Researchers studying social movements or working with communities are often challenged about their position in the field. Their work is sometimes deemed as "not objective", due to the political stance they (explicitly or implicitly) take in their research. Yet, many "engaged researchers" have made the case for their double engagement as activist-researcher as a way to help them gain access to the field, have a deeper understanding of the issues at stake, and produce useful knowledge. Can we be both activists and researchers? What are the implications in terms of conducting fieldwork and writing up research findings? How can we legitimise this position towards a sceptical audience?

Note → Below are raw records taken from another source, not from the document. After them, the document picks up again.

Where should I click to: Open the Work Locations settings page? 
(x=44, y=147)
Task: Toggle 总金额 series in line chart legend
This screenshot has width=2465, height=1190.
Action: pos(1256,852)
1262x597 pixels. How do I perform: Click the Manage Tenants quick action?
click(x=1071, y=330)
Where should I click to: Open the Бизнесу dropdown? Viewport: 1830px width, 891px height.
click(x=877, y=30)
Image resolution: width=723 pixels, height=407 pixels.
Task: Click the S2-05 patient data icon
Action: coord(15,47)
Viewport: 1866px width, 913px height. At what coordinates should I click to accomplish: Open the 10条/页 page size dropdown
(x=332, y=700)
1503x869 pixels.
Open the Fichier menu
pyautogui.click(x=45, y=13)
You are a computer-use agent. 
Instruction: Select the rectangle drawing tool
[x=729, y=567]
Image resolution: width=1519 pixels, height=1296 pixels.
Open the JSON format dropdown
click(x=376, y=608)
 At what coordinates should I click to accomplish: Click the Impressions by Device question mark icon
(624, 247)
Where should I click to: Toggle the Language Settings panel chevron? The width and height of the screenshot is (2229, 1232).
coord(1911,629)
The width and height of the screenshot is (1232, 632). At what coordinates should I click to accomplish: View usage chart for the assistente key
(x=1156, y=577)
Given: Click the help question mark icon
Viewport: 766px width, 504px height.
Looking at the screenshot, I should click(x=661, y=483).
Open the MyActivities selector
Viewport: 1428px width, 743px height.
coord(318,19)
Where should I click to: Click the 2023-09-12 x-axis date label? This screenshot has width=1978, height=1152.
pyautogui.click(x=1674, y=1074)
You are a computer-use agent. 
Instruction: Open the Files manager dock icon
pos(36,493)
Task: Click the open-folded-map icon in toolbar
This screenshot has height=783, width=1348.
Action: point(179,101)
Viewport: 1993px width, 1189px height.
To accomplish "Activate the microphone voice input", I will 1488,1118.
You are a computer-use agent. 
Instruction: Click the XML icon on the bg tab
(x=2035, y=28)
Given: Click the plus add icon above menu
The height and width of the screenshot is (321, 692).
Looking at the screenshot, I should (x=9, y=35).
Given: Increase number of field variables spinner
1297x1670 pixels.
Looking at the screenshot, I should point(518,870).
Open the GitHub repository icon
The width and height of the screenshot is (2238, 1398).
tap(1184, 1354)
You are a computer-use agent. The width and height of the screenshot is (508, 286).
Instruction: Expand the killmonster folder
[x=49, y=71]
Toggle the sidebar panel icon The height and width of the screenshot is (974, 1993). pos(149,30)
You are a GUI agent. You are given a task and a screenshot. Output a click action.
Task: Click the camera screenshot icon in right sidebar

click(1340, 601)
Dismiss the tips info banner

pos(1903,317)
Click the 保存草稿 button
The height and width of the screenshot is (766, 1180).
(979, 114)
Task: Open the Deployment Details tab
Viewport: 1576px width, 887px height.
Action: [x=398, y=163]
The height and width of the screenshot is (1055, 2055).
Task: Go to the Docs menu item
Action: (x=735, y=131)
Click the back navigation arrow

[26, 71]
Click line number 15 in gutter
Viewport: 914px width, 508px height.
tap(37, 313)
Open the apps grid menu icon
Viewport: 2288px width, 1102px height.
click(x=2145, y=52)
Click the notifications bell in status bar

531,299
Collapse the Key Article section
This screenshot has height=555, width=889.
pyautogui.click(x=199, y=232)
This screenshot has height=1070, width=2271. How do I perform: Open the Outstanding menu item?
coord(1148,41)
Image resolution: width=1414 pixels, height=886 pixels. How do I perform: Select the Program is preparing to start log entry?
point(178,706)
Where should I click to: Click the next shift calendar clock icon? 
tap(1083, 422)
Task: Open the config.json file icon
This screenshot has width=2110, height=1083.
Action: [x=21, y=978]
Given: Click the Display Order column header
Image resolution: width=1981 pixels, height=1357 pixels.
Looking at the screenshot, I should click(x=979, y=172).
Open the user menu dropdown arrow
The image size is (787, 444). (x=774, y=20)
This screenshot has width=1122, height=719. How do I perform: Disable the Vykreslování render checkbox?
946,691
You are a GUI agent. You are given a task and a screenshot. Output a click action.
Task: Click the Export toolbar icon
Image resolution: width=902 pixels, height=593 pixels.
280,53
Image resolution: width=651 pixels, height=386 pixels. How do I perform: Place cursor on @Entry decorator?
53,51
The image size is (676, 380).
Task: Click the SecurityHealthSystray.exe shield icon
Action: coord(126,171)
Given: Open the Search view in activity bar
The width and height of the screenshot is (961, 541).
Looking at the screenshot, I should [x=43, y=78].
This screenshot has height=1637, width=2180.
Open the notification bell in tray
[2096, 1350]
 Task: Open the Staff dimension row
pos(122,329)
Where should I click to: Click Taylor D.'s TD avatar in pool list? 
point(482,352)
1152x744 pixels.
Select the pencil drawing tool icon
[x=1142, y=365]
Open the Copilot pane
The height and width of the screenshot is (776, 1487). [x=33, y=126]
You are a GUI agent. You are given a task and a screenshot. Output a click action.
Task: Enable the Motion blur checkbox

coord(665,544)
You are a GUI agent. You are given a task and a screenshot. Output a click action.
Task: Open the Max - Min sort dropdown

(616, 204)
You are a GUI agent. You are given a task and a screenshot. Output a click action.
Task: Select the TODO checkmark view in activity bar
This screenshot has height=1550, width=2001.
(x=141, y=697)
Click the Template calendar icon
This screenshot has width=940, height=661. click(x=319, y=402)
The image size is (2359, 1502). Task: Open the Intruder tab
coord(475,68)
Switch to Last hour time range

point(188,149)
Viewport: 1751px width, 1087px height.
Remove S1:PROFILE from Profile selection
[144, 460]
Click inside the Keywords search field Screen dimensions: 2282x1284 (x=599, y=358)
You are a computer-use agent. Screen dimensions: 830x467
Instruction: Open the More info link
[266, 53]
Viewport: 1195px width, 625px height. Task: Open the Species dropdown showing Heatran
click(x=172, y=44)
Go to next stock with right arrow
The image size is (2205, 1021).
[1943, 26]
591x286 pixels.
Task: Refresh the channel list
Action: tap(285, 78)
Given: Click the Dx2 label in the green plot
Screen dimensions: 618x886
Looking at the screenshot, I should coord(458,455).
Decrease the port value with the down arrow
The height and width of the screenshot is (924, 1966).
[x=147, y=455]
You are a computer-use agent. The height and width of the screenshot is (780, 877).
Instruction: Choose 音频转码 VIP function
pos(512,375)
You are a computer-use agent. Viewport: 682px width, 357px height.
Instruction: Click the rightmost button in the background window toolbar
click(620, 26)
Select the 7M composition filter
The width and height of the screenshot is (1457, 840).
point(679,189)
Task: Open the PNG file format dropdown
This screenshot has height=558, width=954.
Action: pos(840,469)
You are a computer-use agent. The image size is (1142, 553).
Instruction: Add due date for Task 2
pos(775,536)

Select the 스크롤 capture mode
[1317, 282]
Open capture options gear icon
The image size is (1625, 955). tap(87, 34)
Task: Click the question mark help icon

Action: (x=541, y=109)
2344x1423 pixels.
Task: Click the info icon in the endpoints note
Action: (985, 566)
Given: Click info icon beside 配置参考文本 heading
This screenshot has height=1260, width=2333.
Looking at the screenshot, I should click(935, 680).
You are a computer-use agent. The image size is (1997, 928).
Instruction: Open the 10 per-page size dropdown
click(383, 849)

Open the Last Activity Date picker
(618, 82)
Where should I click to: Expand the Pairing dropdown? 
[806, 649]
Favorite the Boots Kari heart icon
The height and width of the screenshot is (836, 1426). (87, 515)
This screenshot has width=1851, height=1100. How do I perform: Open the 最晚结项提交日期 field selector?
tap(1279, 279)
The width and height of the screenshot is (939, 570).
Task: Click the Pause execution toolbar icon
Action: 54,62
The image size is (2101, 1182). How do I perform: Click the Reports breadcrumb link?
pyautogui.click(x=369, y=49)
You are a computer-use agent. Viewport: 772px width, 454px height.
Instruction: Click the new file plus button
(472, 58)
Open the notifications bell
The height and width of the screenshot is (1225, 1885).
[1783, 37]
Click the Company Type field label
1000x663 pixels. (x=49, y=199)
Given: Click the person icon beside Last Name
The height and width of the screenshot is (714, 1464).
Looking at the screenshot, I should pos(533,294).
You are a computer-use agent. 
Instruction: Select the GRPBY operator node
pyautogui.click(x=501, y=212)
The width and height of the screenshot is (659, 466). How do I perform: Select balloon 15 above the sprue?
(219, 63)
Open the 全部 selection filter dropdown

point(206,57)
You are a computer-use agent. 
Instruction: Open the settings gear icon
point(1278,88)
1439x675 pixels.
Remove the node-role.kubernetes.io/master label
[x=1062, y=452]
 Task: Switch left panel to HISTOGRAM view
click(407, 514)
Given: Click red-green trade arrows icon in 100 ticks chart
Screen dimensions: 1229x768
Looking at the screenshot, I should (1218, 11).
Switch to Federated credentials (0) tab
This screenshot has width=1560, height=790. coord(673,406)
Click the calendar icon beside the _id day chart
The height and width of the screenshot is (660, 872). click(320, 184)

Alexander Koensler (PhD University of Siena 2009) is Associate Professor of Social Anthropology at University of Perugia, Italy, hired with a program that aims to reverse "brain drain". Alexander’s work focuses on how various forms of grassroot-activism change our political imagination and extend the horizon of what seems possible. In particular, his work focuses on the social production of political claims in conflicts and the role of political "acts" as moments of rupture/reproduction. Over the course of the past decade he has carried out extensive ethnographic fieldwork on the production of claims of Arab-Jewish alliances in the Israeli-Palestinian conflict and the politics of transparency of activism for food sovereignty in Italy. He has co-edited Etnografie militanti: Prospettive e dilemmi in 2020.
The workshop is open to everyone, including external (non-EUI) participants.